Echelon One developed a set of information security best practices based on industry standards and worked with Venafi on surveying 420 enterprises and government agencies to see how they did in terms of following these best practices.
According to the survey, 77% of respondents failed to follow the best practice of performing quarterly security and compliance training for their employees.
“Humans are the weak link” in information security, said Jeff Hudson, chief executive officer at Venafi. “What was surprising was the poor state of training for those humans….Since humans are the weak link, they are not getting trained very well, and turnover is high, the problem only gets worse”, he told Infosecurity.
Bob West, chief executive officer of Echelon One added: “Most organizations’ first reaction is, ‘OK, let’s buy a tool to solve the problem,’ when in fact managing human behavior is the most important thing for security. As a consequence, there is often no budget allocated for education and awareness.”
In addition, 64% of respondents did not encrypt data and transactions in the cloud. Salesforce.com, Google Apps and other cloud applications do not encrypt by default, leaving information open to a successful hack, West told Infosecurity.
At the same time, 90% of respondents use encryption throughout their organization. “Encryption is widely used, but it is poorly managed….Very few of the organizations are managing keys and certificates in a systematic way. This means that they are using encryption, but not using it effectively”, Hudson noted.
A full 82% of organizations surveyed do not rotate SSH keys ever 12 months to mitigate risk. “The way people are managing SSH keys is a big mess”, Hudson said.

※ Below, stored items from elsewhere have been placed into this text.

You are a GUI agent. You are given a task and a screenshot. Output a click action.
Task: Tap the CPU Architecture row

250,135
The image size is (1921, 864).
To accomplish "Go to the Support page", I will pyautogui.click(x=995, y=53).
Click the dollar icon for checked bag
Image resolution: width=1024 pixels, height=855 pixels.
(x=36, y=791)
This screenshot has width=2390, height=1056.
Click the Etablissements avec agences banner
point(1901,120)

The survey noted that SSH keys provide servers and their administrators with root-level access to critical systems and data. A key-rotation period that exceeds the average employee’s lifecycle significantly increases the risk that a former employee or malicious administrator can gain unfettered and unauthorized access, it noted.
“There are a lot of SSH keys exposed to the internet”, said West. “When you look at what people are using SSH keys for, they are using them to manage sensitive infrastructure. If they are out there exposed to the internet, then that is a significant security issue.”
Also, 55% of organizations do not have management processes in place to ensure business continuity in the event of a certificate authority (CA) compromise, such as happened with Comodo affiliates earlier this year.
“People just don’t have a contingency plan if they have a CA compromise”, Hudson noted. “CAs are going to get compromised….Without plans, people are flying in the face of disaster with no plan B.”
A total of 12 information security best practices were developed for the survey. A best practices self-assessment test is available at Venafi’s website.